If i don't have the default printer set to a networked printer (default printer is "send to OneNote" or "Microsoft XPS Document Writer"), then the bellow code correctly creates a XPS file with 2 pages when executed:
pageCounter = 0;
PrintDocument p = new PrintDocument();
p.PrintPage += delegate(object sender1, PrintPageEventArgs e1)
{
// 8.5 x 11 paper:
float x0 = 25;
float xEnd = 850 - x0;
float y0 = 25;
float yEnd = 1100 * 2 - y0; // bottom of 2ed page
Font TitleFont = new Font("Times New Roman", 30);
if (pageCounter == 0) // for the first page
{
e1.Graphics.DrawString("My Title", TitleFont, new SolidBrush(Color.Black), new RectangleF(300, 15, xEnd, yEnd));
e1.HasMorePages = true; // more pages
pageCounter++;// next page counter
}
else // the second page
{
e1.Graphics.DrawString("Page 2", TitleFont, new SolidBrush(Color.Black), new RectangleF(300, 15, xEnd, yEnd));
}
};
// now try to print
try
{
p.PrinterSettings.PrintFileName = fileName; // the file name set earlier
p.PrinterSettings.PrintToFile = true; // print to a file (i thought this would ignore the default printer)
p.Print();
}
catch (Exception ex)
{
// for the Bug I have described, this Exception doesn't happen.
// it creates an XPS file, but the file is invalid in the cases mentioned
MessageBox.Show("Error", "Printing Error", MessageBoxButton.OK);
}
so my question is... why does this happen, what am i doing wrong?
Upvotes: 0
Views: 1932
Reputation: 3065
Well, there's no specific question here, but I'll tell you what I know. You are using the default printer's driver to generate the output document that is being saved to a file. Some drivers output xps content that is then consumed by the printer to put ink/toner on the page. Other drivers output postscript, PCL, PDF, or some other data format.

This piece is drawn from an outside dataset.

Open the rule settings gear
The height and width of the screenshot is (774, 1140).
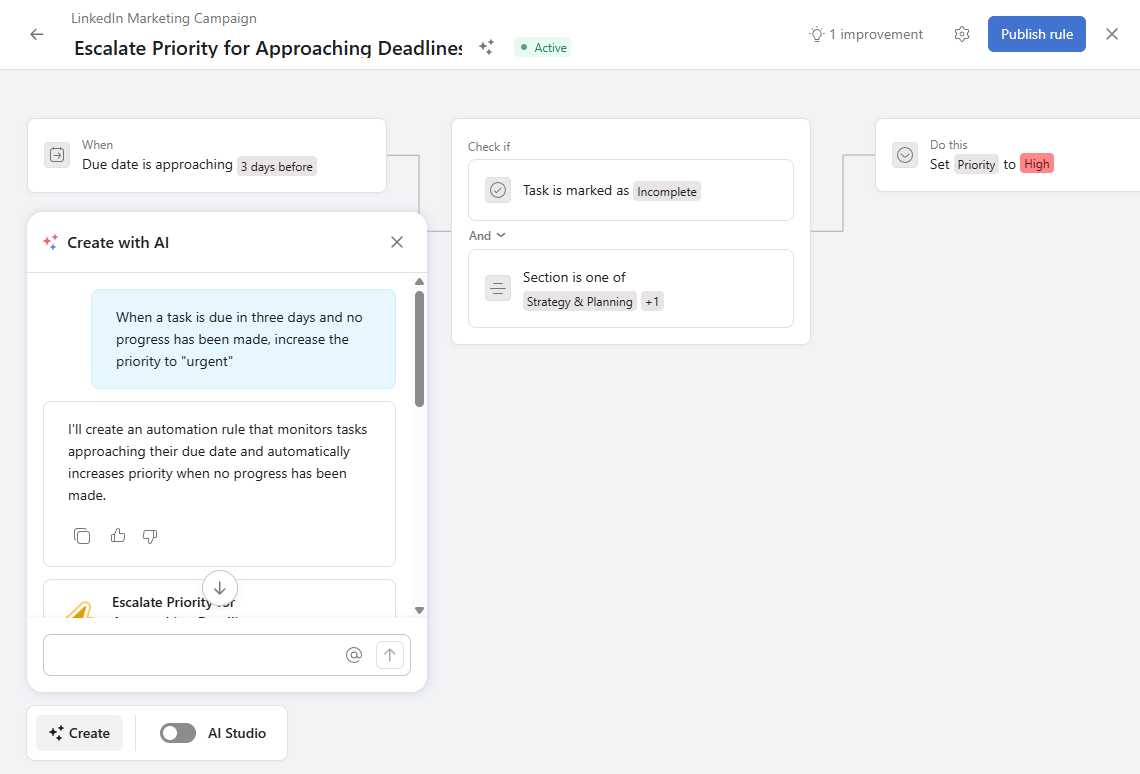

So, depending on the default printer, you could be saving data in any one of these formats.
To ensure that you actually produce XPS content, you would need to specify the "Microsoft XPS Document Writer" as the printer to use in p.PrinterSettings.PrinterName
. Of course, this could fail if that print queue has been renamed or removed. You could jump through some hoops with PrinterSettings.InstalledPrinters
to try and determine which queue is the XPS Document Writer, but again, this will fail if the printer has been removed. A more robust solution would be to generate the XPS content directly with an XpsDocumentWriter
, however that would require some substantial changes.